Rutupiæ

Rutupiæ est le nom d'un important port et camp romain en Bretagne, situé à Richborough, près de Sandwich, dans le Kent.

Localisation de Rutupiæ sur la côte du Kent, à l'époque romaine.
Ruines du fort romain de Rutupiæ.

Il a été fondé en 43, sur le site supposé du débarquement des troupes romaines de l'empereur Claude. Port important, avec Douvres, Rutupiæ est l'un des points de départ de la voie romaine de Watling Street, qui mène à Canterbury, Londres, St Albans (Verulamium) et Wroxester (Viroconium). D'importants vestiges du site sont toujours visibles, connues sous le nom de Richborough Fort. Les premières levées de terre ont été effectuées au milieu du Ier siècle, probablement pour protéger la tête de pont et les entrepôts de l'armée romaine. Le site s'est progressivement transformé en établissement civil puis en fort du commandement militaire de la Côte saxonne, en 277. La construction du dernier fort est attribuée à Carausius[1].

Histoire

Fondation et développement

Durant l'Antiquité, le rivage de la côte du Kent était situé à quelques mètres à l'intérieur des terres actuelles. Le site de Rutupiæ était alors une petite île et formait un port naturel, à l'entrée du Wantsum Channel, bras de mer qui séparait l'île de Thanet du reste de la Bretagne et aujourd'hui ensablé. Bien que la question fasse encore débat parmi les historiens, il est communément admis que Rutupiæ est le site du débarquement des armées romaines en 43[2]. Un ensemble de levées de terre et de fossés a alors été édifié pour protéger les troupes et le matériel débarqué.
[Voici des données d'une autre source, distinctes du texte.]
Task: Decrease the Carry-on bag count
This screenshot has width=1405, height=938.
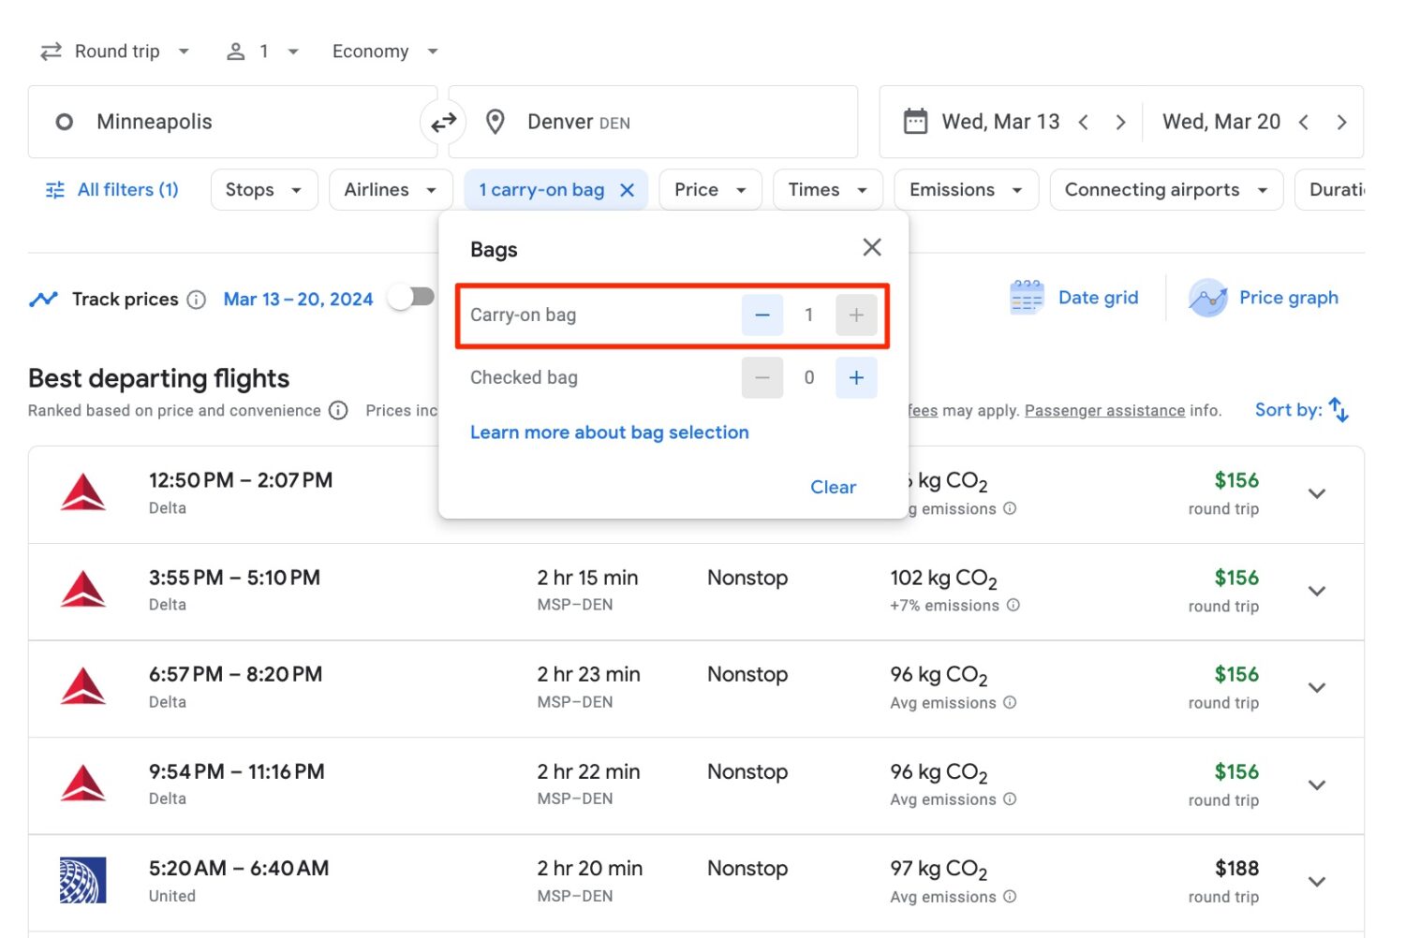Action: pos(762,315)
Les combats se déplaçant vers le nord, Rutupiæ devient un centre civil prospère. Il y avait des temples, un amphithéâtre, dont les traces sont encore visibles à quelques centaines de mètres au sud du fort, et une mansio. Construit en 100, ce bâtiment a connu plusieurs phases, ayant servi de gîte pour les visiteurs officiels, de thermes et de centre administratif.
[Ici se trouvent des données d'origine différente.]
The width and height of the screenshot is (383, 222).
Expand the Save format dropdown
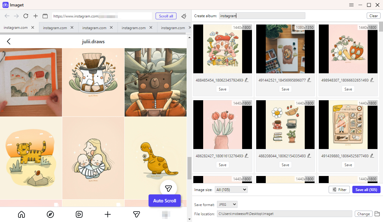[227, 205]
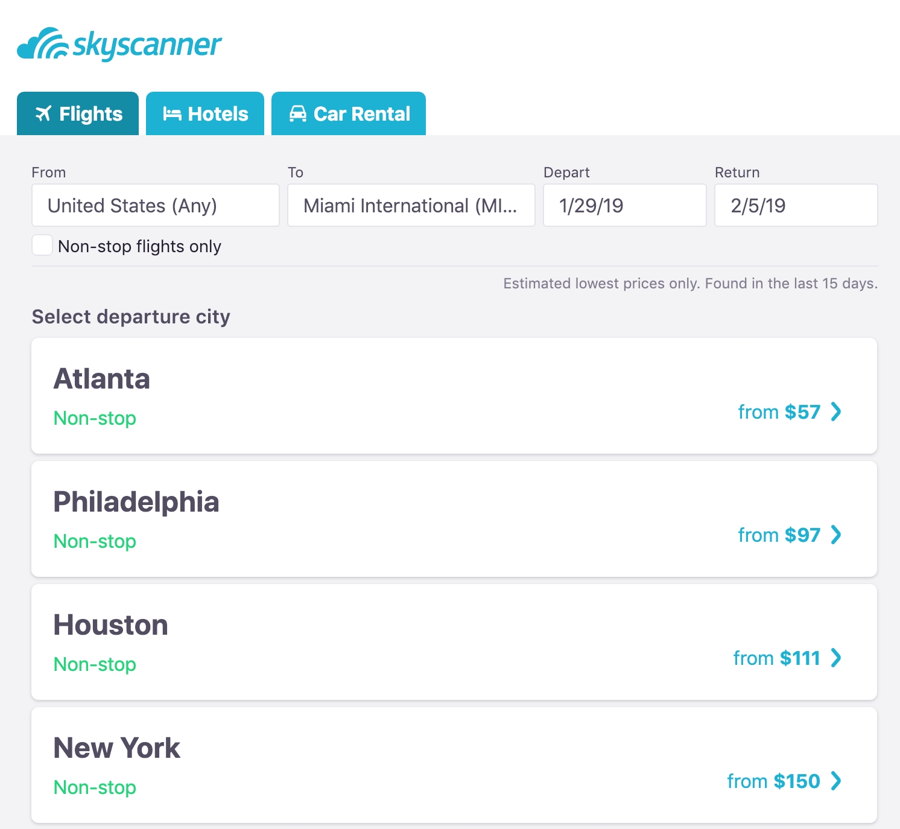Click the Return date field 2/5/19
The width and height of the screenshot is (900, 829).
coord(796,205)
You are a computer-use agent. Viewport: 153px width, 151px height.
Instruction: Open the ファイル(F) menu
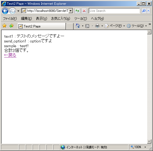click(x=10, y=18)
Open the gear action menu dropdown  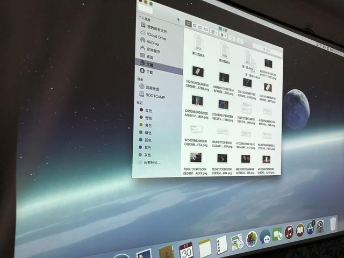click(x=224, y=35)
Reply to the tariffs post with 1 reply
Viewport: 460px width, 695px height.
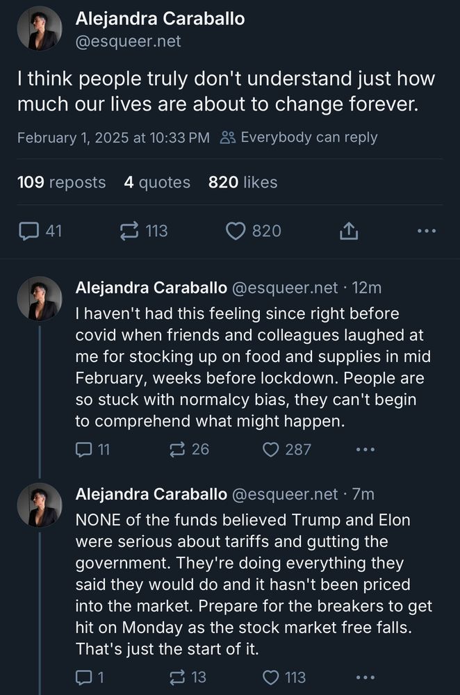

Le port de Rutupiæ est en concurrence avec celui de Dubris (Douvres), situé à 25 km au sud. Il est très réputé dans l'Empire romain pour la qualité de ses huîtres, chantées par Juvénal dans ses Satires (IV-141). Chez Lucain, les « côtes rutipiennes » peuvent désigner l'ensemble des côtes britanniques. L'Itinéraire d'Antonin ne mentionne que Rutupiæ comme point d'entrée en Bretagne[3].
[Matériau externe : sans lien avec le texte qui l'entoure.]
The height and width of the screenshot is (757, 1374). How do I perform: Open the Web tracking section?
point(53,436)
Un grand arc de triomphe tétrapyle a été érigé au départ de Watling Street, la principale route entre Rutupiæ et Londinium. Sa position et sa taille suggèrent qu'il a été édifié pour commémorer la conquête finale de la Bretagne après la victoire de Julius Agricola au Mont Graupius en 84. Haut de près de 25 m, sa façade est en granite italien de grande qualité. S'élevant entre le port et la province, l'arc marque l'entrée solennelle en Bretagne. Seules ses fondations sont encore visibles.

La Côte saxonne

Ruines du fort.

Au cours du IIIe siècle, la ville a été remilitarisée et transformée en fort de la Côte saxonne, siège de la Legio II Augusta et base navale pour la Classis Britannica, la flotte de la province. Les forts de la Côte saxonne sont une série de forts construits de part et d'autre de la Manche pour lutter contre les pirates saxons. La construction du fort a probablement débuté vers 277 pour s'achever en 285. Elle a impliqué la démolition et la réutilisation comme spolia de l'arc de triomphe et des éléments numismatiques laissent à penser que cette démolition s'est déroulée sous le règne de Carausius[1].

Le fort de plus de 2 ha est entouré de murs massifs formant un carré presque parfait de 150 m de côté. Toutefois, la construction des murs nord et sud présente quelques différences. Il semble que le mur nord a été édifié par plusieurs équipes de travailleurs, tandis que le mur sud semble avoir été construit en une seule fois. Cela laisser supposer que le mur nord a été construit quelque temps après le mur sud. L'entrée principale du fort se trouve dans le mur ouest. Bâtis en pierre de taille, les murs dépassent les huit mètres de hauteur en certains endroits. En raison de leur taille et de leur qualité, les murs n'ont eu besoin de rejointoiement que récemment.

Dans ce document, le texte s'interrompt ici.